The only song he wrote in 2020, Cline doubts he’ll play “Catastrophic Cataclysm” anytime soon.
“Nobody wants to relive that,” he says. “I tried to do it solo at Petra’s and I broke down in the middle of it.”
Featherpocket’s transition to a more electric and rocking approach was accelerated by a side gig Cline took six years ago. He was playing an open mic at Petra’s when he saw alt-country singer/songwriter David Taylor’s set. Taylor was a fan of Cline’s guitar playing and asked Cline to join Taylor’s fledgling band David Taylor and The Tall Boys. Cline initially declined because he didn’t like Taylor’s crop of songs.
At a later show, Cline saw Taylor play again. This time Cline appreciated the new tunes and eventually became one of the Tall Boys. Cline, who continues to play with David Taylor and The Tall Boys, drew inspiration from Taylor’s songwriting chops.
“David writes big, good choruses, and he writes good simple songs,” Cline says. In fact, a new Featherpocket single called “Edible” was inspired by Taylor’s songwriting style.
“It’s Featherpocket doing The Tall Boys, basically,” Cline says. “I learned a lot from David and everyone else in the band, too. That band got me back into playing electric guitar.”

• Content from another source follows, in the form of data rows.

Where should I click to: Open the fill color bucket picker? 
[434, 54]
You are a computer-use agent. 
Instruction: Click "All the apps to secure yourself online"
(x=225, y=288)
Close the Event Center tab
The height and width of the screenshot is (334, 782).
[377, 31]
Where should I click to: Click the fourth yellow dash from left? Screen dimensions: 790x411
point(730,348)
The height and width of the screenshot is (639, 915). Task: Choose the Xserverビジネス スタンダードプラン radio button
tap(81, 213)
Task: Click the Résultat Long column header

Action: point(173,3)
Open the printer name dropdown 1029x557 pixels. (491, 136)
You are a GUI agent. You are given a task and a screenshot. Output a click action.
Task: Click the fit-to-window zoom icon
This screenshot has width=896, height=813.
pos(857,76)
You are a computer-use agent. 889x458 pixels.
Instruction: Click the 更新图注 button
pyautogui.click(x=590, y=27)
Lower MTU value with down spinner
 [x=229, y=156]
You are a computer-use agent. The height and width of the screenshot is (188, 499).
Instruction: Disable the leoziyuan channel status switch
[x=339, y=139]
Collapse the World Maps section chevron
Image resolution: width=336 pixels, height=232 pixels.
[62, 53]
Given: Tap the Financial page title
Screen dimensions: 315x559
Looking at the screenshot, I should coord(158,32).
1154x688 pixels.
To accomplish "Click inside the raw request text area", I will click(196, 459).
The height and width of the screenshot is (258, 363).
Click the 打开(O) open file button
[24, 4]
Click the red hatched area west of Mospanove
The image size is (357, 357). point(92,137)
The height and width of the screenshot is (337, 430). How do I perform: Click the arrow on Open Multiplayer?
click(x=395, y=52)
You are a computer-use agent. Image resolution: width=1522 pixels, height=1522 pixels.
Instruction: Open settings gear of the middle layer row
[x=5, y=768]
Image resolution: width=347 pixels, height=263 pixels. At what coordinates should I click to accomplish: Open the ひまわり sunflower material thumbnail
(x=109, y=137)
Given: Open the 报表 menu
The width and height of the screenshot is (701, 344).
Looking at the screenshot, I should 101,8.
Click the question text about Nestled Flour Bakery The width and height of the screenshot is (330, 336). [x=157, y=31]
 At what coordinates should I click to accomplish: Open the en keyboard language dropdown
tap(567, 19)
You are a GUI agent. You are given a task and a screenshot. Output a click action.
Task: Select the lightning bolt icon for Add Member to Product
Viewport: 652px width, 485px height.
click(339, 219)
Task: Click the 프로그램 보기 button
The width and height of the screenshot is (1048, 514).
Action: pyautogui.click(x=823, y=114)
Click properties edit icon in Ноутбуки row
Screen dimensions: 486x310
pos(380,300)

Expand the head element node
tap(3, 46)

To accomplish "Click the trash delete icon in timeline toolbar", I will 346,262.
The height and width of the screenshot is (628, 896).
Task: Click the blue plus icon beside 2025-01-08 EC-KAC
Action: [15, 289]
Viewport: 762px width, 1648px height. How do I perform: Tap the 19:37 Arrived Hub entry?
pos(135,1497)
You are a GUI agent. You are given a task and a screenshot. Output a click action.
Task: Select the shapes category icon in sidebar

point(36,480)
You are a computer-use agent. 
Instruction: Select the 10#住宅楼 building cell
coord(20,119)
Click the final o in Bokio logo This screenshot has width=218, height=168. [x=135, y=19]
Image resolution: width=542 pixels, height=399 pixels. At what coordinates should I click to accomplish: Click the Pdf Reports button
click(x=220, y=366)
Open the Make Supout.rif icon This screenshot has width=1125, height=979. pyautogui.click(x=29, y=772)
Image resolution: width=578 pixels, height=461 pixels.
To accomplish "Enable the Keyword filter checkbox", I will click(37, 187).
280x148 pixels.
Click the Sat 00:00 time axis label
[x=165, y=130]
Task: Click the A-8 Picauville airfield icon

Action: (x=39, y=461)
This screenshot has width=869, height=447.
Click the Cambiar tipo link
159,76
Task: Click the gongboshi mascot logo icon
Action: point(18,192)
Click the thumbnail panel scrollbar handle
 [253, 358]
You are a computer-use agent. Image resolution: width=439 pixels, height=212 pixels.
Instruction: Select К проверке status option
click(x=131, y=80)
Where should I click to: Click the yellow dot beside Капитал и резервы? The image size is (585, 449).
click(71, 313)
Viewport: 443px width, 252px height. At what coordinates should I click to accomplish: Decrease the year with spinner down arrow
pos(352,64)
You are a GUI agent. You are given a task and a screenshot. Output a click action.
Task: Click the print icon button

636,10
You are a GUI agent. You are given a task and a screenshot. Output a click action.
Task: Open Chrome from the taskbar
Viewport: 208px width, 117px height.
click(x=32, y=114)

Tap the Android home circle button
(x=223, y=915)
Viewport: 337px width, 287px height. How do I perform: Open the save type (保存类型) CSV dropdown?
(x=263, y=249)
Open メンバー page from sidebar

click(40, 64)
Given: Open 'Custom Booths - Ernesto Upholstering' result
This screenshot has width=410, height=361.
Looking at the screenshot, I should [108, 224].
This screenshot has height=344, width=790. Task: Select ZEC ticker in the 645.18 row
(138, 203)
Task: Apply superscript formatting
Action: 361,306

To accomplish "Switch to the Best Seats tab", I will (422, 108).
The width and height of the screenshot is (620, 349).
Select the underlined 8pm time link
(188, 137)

Cline’s extracurricular playing emboldened him to embrace Featherpocket’s new sound. The band completely rearranged older acoustic Featherpocket songs.
“The live version of Featherpocket now is by far the best live version of Featherpocket that’s ever existed,” Cline says.
One thing the band is not, however, is an Americana act.
“I don’t categorically dislike Americana,” Cline says. “It’s just that the genre as a whole is the most bland, uninspired milquetoast thing to come out of music.”
To that end, Featherpocket drummer Phipps is discouraged from playing train beats, a staple of many Americana songs that Cline calls one of the most overused drum grooves in country music, an uninspired four-four shuffle that creeps into enjoyable rootsy music like Willie Nelson’s “On the Road Again” or cringeworthy fare like The Charlie Daniels Band’s “The Devil Went Down to Georgia.”
In the meantime, Cline continues to gather input and inspiration for the evolving Featherpocket.
“I’m always hyper-fixated on one song, and I usually listen to [it] a sickening amount of times,” he says.
Right now, that song is The Strokes’ lean and stealth-attack romantic gem “12:51” from the NYC foursome’s criminally underrated second album Room on Fire.
“I can’t even tell you why I think it’s so perfect, but it is,” Cline says.
He also continues to draw inspiration from seeing local shows several nights a week.
“Charlotte’s got a really great community of people who are smart and hard-working,” he says.
Featherpocket is currently working on five singles, with three close to completion. First out of the gate in May will be a song that works as a twangy farewell to the classic country rock of the old Featherpocket. The song, entitled “I Don’t Know Why,” plays like the intro to animated sitcom King of the Hill, but with singing, Cline says.
“It’s extremely campy, but it’s fun,” he says.
The band is also gearing up for a March 17 show at Petra’s with Clementine Was Right and Hiram. For the gig, Featherpocket’s power trio will be augmented by Jason Atkins, aka Greazy Keyz, on keyboards. Atkins often sits in with the band, as he does with many acts around the city.
“We love playing with him,” Cline says. “He’s such a great supporter of the music scene. It’s awesome that someone so talented is willing to participate with so many bands, and elevate us.”
Cline says the crowd at Petra’s will encounter a Featherpocket with a punk-rock attitude
“[We’re] trying out new and different stuff — different grooves and approaches — trying to keep it fresh [and] not doing the same thing over and over again,” Cline says. “At the shows, my favorite thing is when we’re really getting it, and everybody’s dancing and having a good time. We try to provide a soundtrack to that as often as we can — maybe sometimes to a fault.”